*TASK*
Would you output the entries below only from the line containing "Kontakt (481, 2541)" through the line containing "Nastavení soukromí (173, 2541)", exactly as they stand and with both ends included?

*RAW DATA*
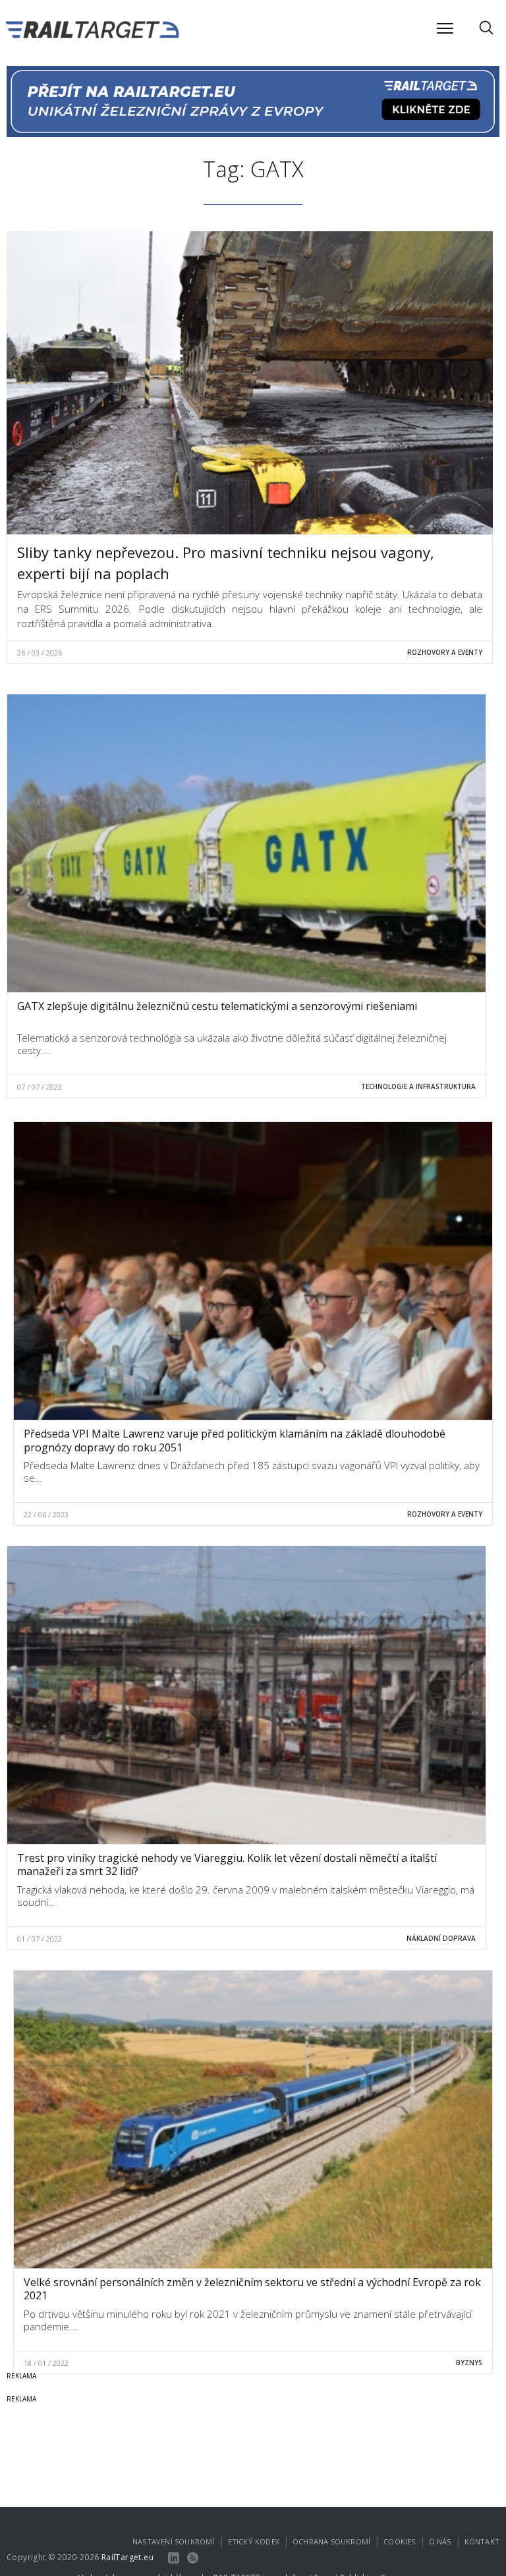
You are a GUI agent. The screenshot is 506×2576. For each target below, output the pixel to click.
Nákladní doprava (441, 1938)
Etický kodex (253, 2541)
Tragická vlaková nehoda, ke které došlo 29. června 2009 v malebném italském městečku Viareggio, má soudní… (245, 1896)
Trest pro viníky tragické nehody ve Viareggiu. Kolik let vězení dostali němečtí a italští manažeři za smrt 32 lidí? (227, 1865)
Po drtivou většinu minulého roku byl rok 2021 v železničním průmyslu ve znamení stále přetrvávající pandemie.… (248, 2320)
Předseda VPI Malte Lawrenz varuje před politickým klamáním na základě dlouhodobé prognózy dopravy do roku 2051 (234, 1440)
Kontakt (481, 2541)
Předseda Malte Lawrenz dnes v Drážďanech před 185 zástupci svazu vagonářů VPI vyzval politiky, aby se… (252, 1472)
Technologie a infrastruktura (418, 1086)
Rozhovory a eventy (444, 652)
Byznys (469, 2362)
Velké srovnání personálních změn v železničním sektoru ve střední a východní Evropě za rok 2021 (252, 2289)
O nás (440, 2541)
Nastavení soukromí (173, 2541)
...
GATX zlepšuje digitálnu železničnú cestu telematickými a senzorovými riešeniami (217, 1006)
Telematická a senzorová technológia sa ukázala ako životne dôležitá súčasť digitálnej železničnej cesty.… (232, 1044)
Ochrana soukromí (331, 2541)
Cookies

*TASK RESULT*
Kontakt (481, 2541)
Předseda Malte Lawrenz dnes v Drážďanech před 185 zástupci svazu vagonářů VPI vyzval politiky, aby se… (252, 1472)
Technologie a infrastruktura (418, 1086)
Rozhovory a eventy (444, 652)
Byznys (469, 2362)
Velké srovnání personálních změn v železničním sektoru ve střední a východní Evropě za rok 2021 (252, 2289)
O nás (440, 2541)
Nastavení soukromí (173, 2541)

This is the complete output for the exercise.